The idea of a recursive LLM is discussed at length as an AI safety issue: https:...

andyk · on March 21, 2023

Thanks for the pointer! I hadn't read this before. I enjoyed it and yeah it's definitely relevant. I knew many folks have been thinking about this stuff, and it is great to accumulate more pointers to any related work.

I added a section called "Big picture goal and related work" to the readme in my repo and my blog post (which is a copy-paste of the readme) and cited this article by `veedrac`:

>Also, the idea of recursive prompts was explored in detail in Optimality is the tiger, and agents are its teeth[6] (thanks to mitthrowaway2 on Hackernews for the pointer).

mitthrowaway2 · on March 22, 2023

Haha, thank you! There's no need to credit me, but I appreciate it anyway. =)

pka · on March 21, 2023

I'm still reading it, but something caught my eye:

> I interpret there to typically be hand waving on all sides of this issue; people concerned about AI risks from limited models rarely give specific failure cases, and people saying that models need to be more powerful to be dangerous rarely specify any conservative bound on that requirement.

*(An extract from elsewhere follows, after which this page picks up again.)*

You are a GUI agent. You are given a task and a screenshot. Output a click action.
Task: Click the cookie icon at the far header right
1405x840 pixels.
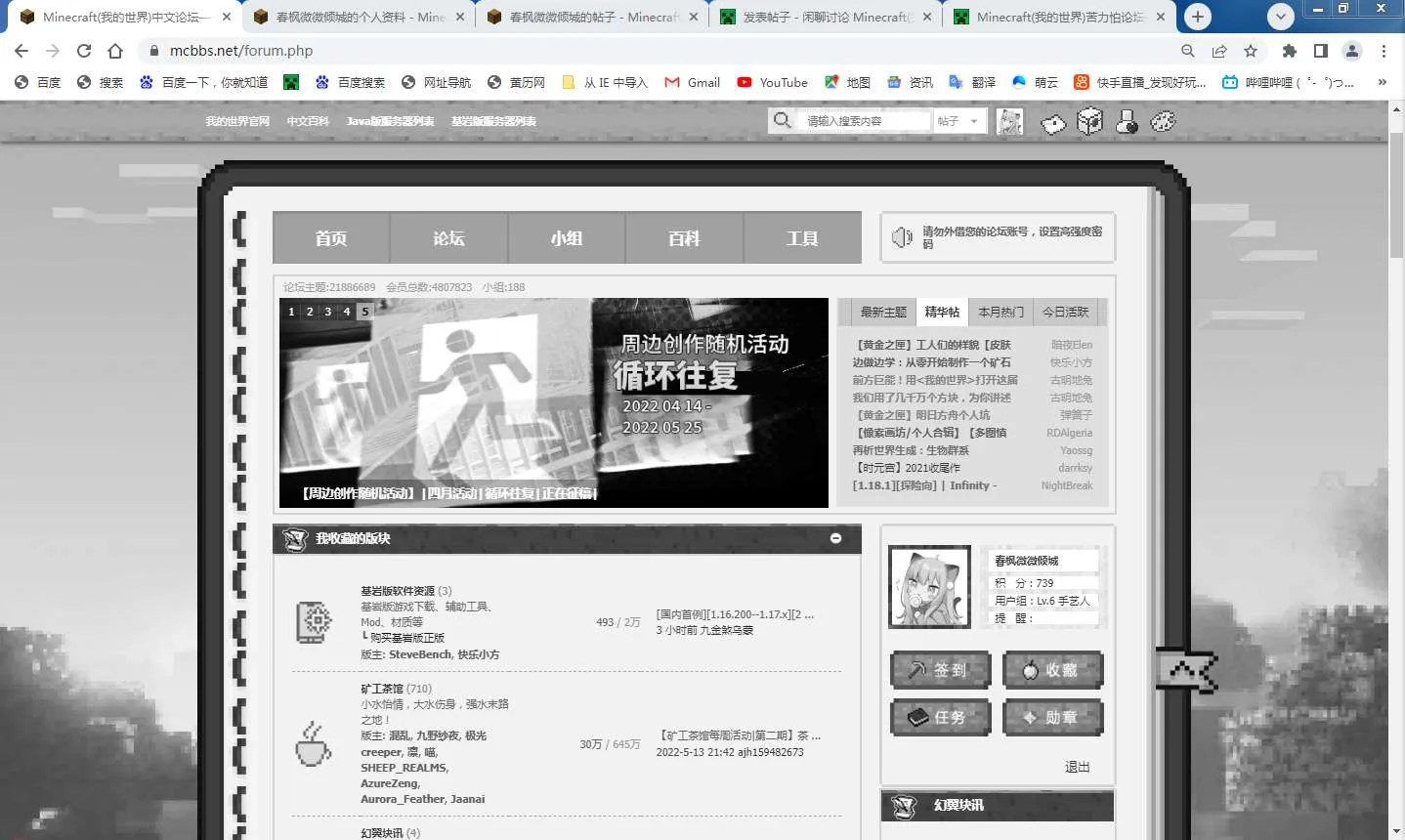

I think these are two sides of the same coin - on one hand, AI safety researchers can very well give very specific failure cases of alignment that don't have any known solutions so far, and take this issue seriously (and have been for years while trying to raise awareness). On the other, finding and specifying that "conservative bound" precisely and in a foolproof way is exactly the holy grail of safety research.

mitthrowaway2 · on March 21, 2023

I think the holy grail of safety research is widely understood to be a recipe for creating a friendly AGI (or, perhaps, a proof that dangerous AGI cannot be made, but that seems even more unlikely). Asking for a conservative lower bound is more like "at least prove that this LLM, which has finite memory and can only answer queries, is not capable of devising and executing a plan to kill all humans", and that turns out to be more difficult than you'd think even though it's not an AGI.